Assigned task:
Omit all pictures and transcribe only the lines in the entries below that run from the line with "This screenshot has width=1206, height=498." through the line with "Click the Zoom In magnifier icon".

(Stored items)
<<<<

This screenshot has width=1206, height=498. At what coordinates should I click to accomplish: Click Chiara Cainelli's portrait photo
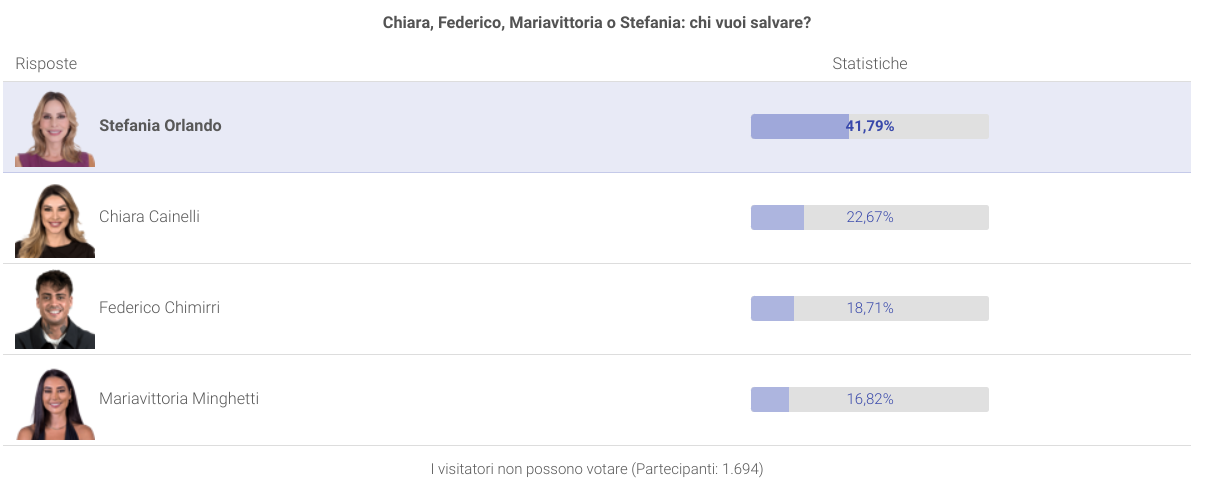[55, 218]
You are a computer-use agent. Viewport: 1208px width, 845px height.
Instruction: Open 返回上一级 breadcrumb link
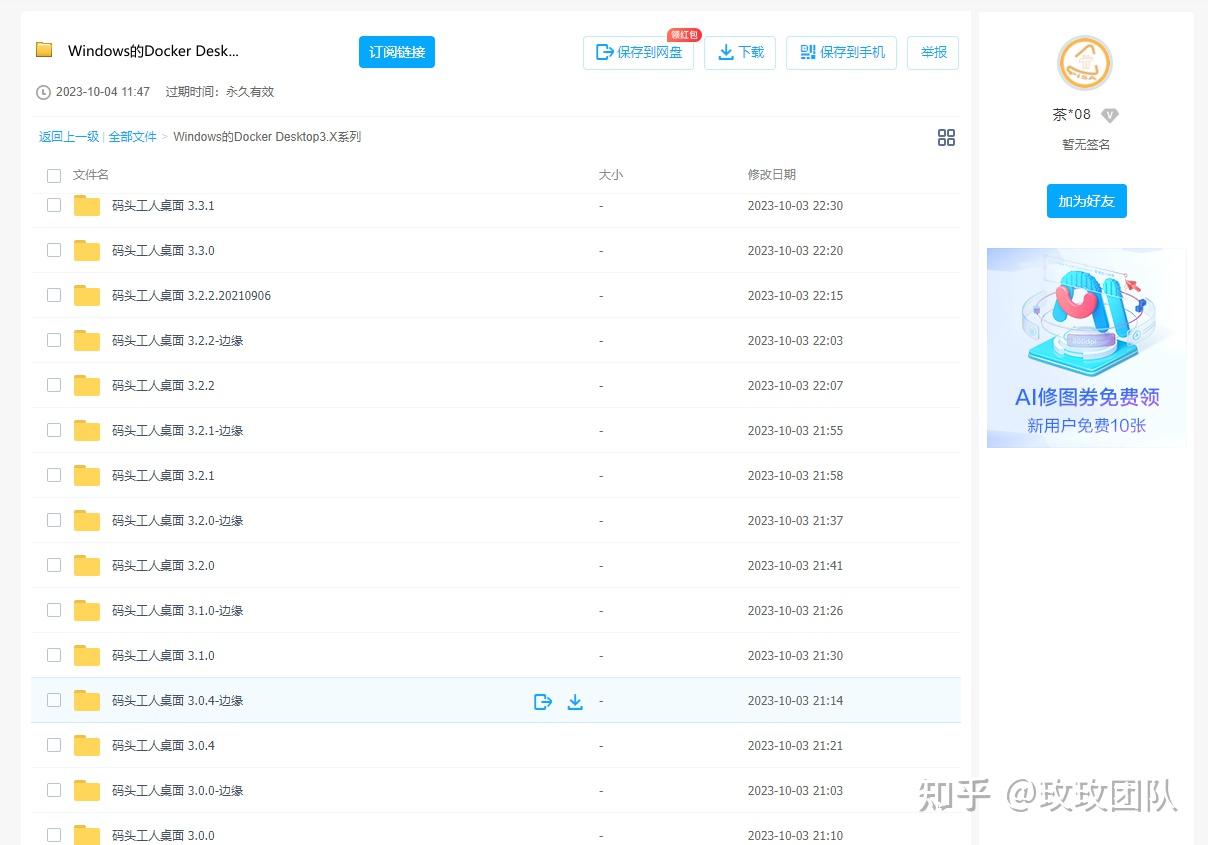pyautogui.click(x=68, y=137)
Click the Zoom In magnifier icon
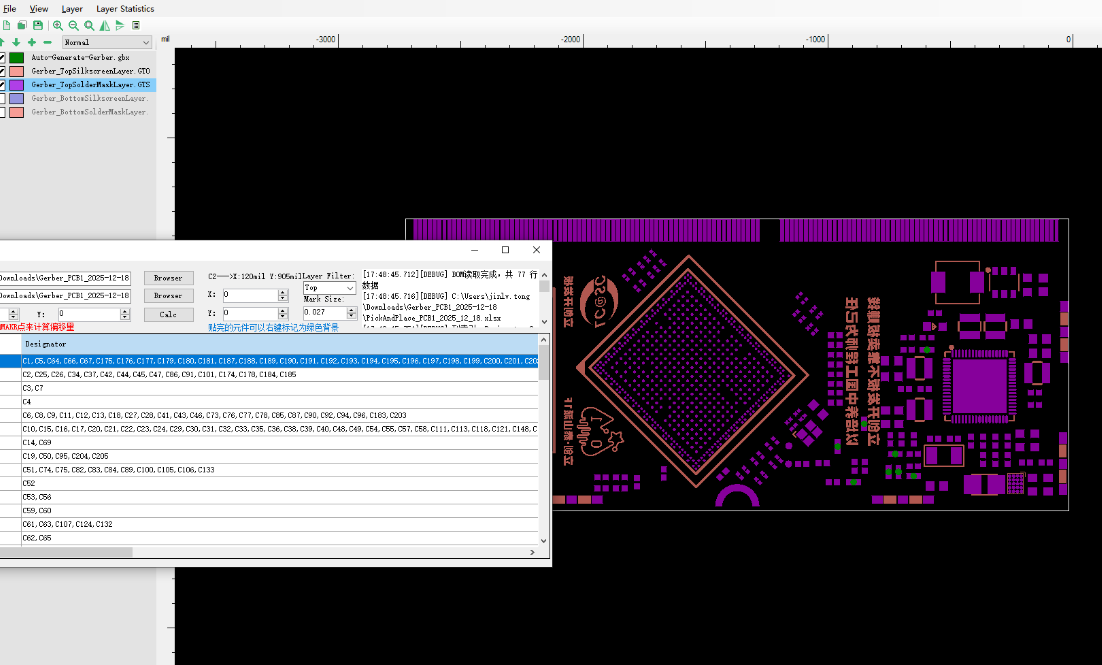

>>>>
<<<<

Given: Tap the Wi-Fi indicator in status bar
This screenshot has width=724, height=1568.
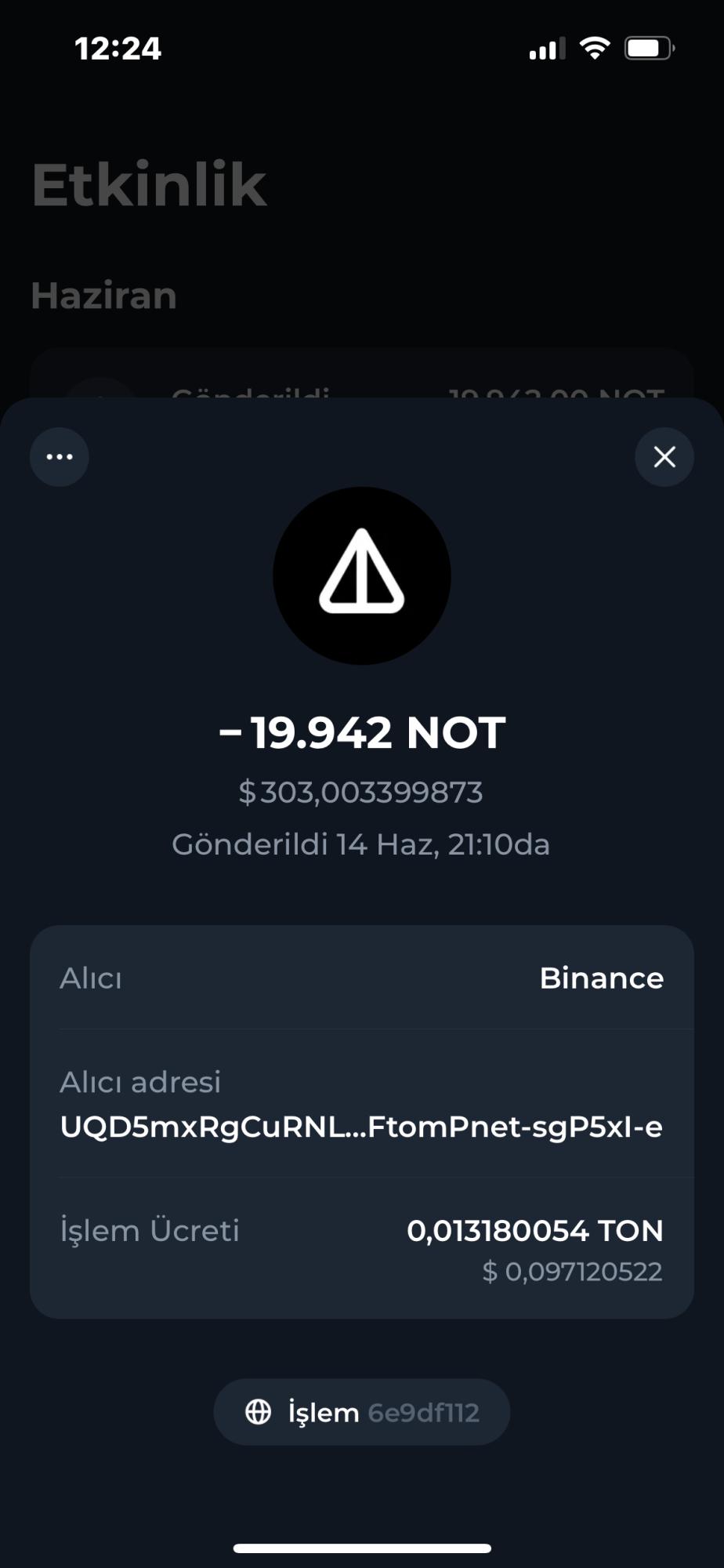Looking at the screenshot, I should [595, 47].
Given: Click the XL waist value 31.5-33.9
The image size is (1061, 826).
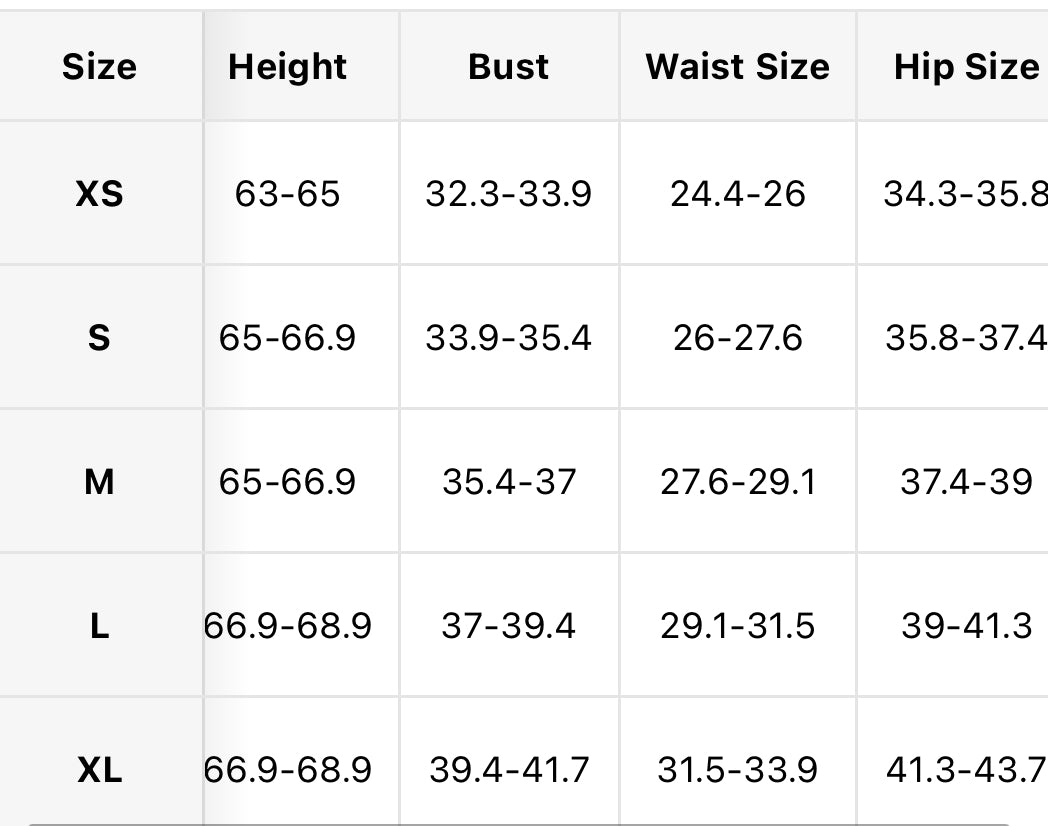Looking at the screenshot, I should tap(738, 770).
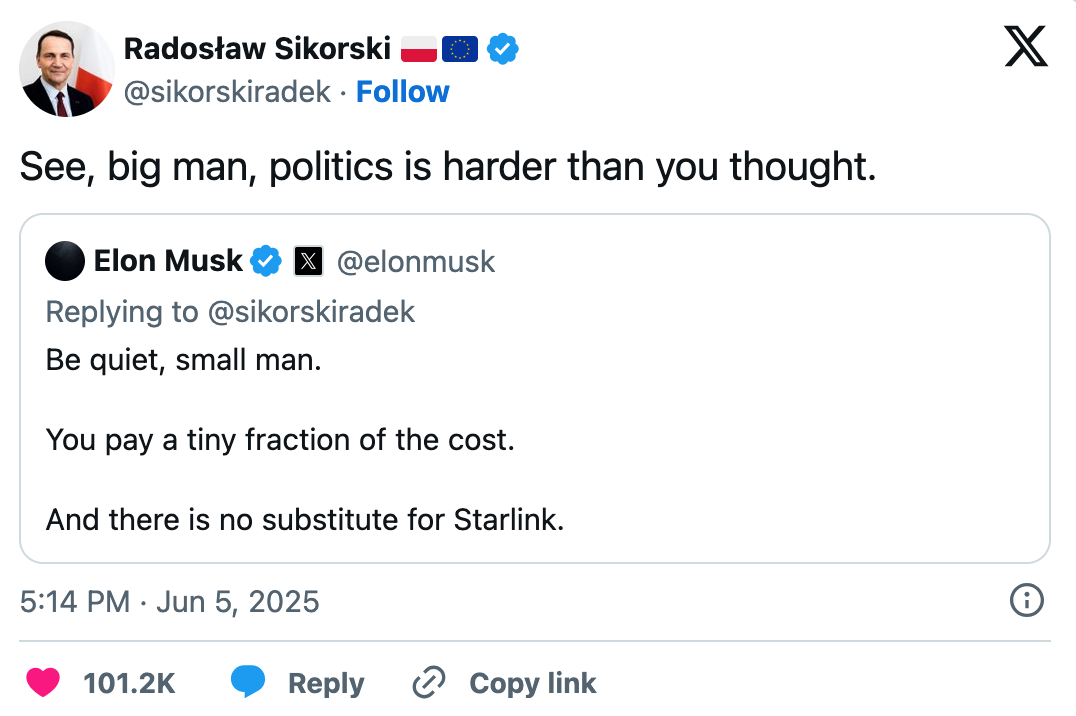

>>>>

Answer below:
This screenshot has width=1206, height=498. At what coordinates should I click to accomplish: Click Chiara Cainelli's portrait photo
[55, 218]
You are a computer-use agent. Viewport: 1208px width, 845px height.
Instruction: Open 返回上一级 breadcrumb link
pyautogui.click(x=68, y=137)
Click the Zoom In magnifier icon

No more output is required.